Supplied entries section start
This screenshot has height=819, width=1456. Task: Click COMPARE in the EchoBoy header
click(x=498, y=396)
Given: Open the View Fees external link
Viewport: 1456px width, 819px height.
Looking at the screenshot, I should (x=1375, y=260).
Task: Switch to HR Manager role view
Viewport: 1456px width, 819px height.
Supplied entries section end
How to complete this task: Set all the data down again, exactly as it reads above.

Reply to the exercise:
This screenshot has height=819, width=1456. Task: Click COMPARE in the EchoBoy header
click(x=498, y=396)
Given: Open the View Fees external link
Viewport: 1456px width, 819px height.
Looking at the screenshot, I should (x=1375, y=260).
Task: Switch to HR Manager role view
Viewport: 1456px width, 819px height.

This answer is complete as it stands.